New Delhi (Gurpreet Singh)—The Indian Space Research Organisation (ISRO) issued an Announcement of Opportunity on Monday, inviting research proposals from the domestic astronomical community to utilize data from the X-ray Polarimeter Satellite (XPoSat) mission. The advanced space observatory is specifically designed to study bright astronomical X-ray sources operating under extreme cosmic conditions. Launched on January 1, 2024, the satellite currently operates in a near-equatorial orbit at an altitude of 650 kilometres above Earth.
The satellite is equipped with two sophisticated scientific payloads engineered to investigate the complex X-ray emission mechanisms of cosmic phenomena, including black holes, neutron stars, and active galactic nuclei. According to an official statement from the space agency, the opportunity to access this scientific data is exclusively restricted to Indian scientists and researchers who are currently residing and working within recognized institutes, universities, or colleges across India.
The XPoSat mission marks a historic milestone as India’s very first satellite-based mission entirely dedicated to conducting X-ray polarimetry measurements.
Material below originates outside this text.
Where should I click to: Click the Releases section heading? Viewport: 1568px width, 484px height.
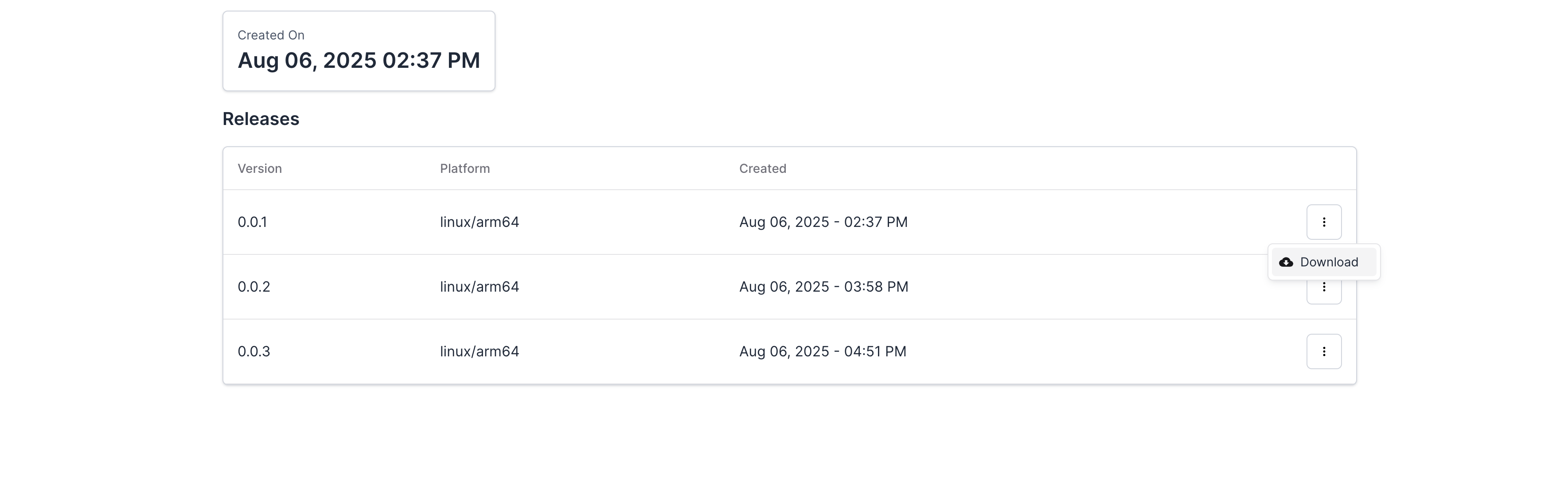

ISRO highlighted that these specific measurements introduce two vital dimensions to space observations: the degree of polarization and the angle of polarization. These added dimensions serve as a powerful diagnostic tool, allowing astronomers to gain a much deeper understanding of the physical emission processes occurring within distant celestial sources.
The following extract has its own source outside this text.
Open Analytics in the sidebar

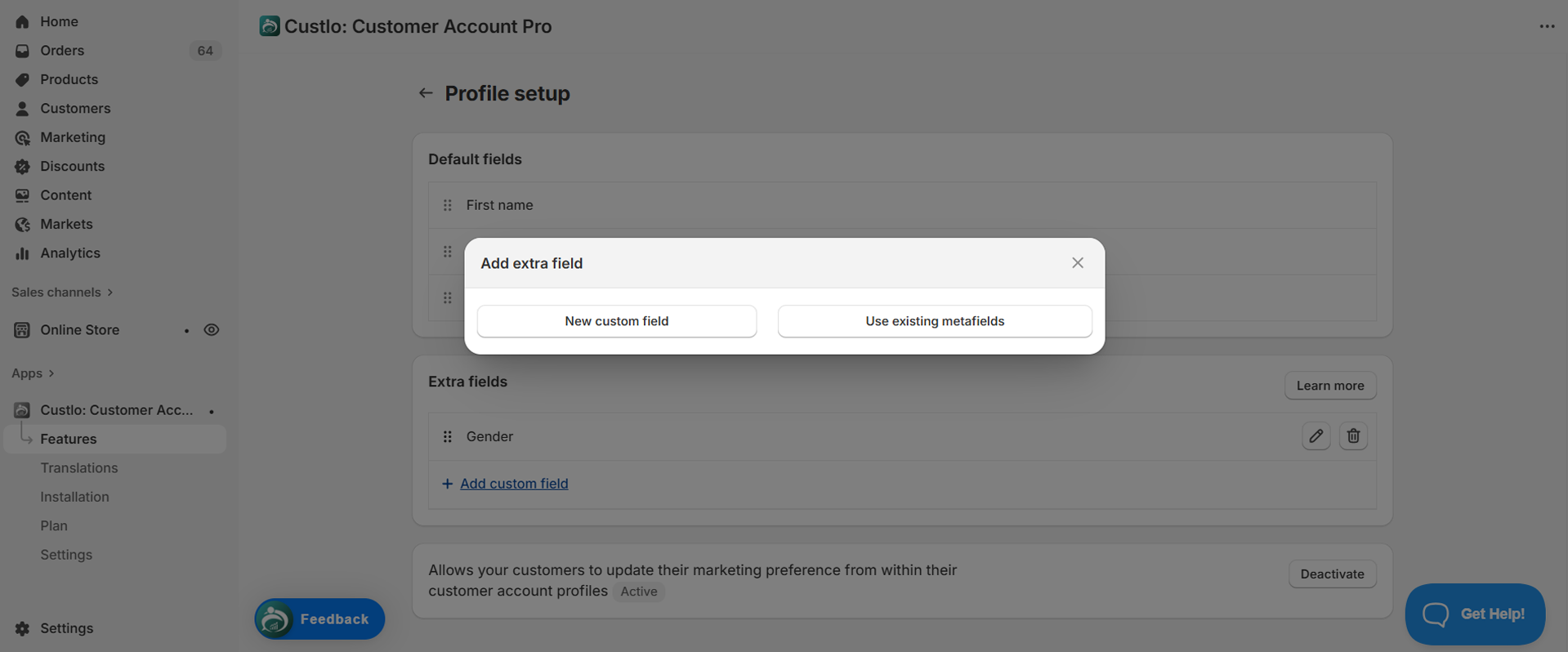tap(70, 253)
Prior to the deployment of this mission, the scientific community relied heavily on spectroscopic, imaging, and timing-based data collected by ground-based telescopes or alternative satellite missions operating across the optical to radio frequency bands of the electromagnetic spectrum. While those methods generated a wealth of information, deciphering the exact nature of emissions from complex celestial structures remained a persistent challenge. The integration of XPoSat’s data successfully fills these historical gaps, expanding global knowledge regarding the behavior of the universe’s most intense radiation sources.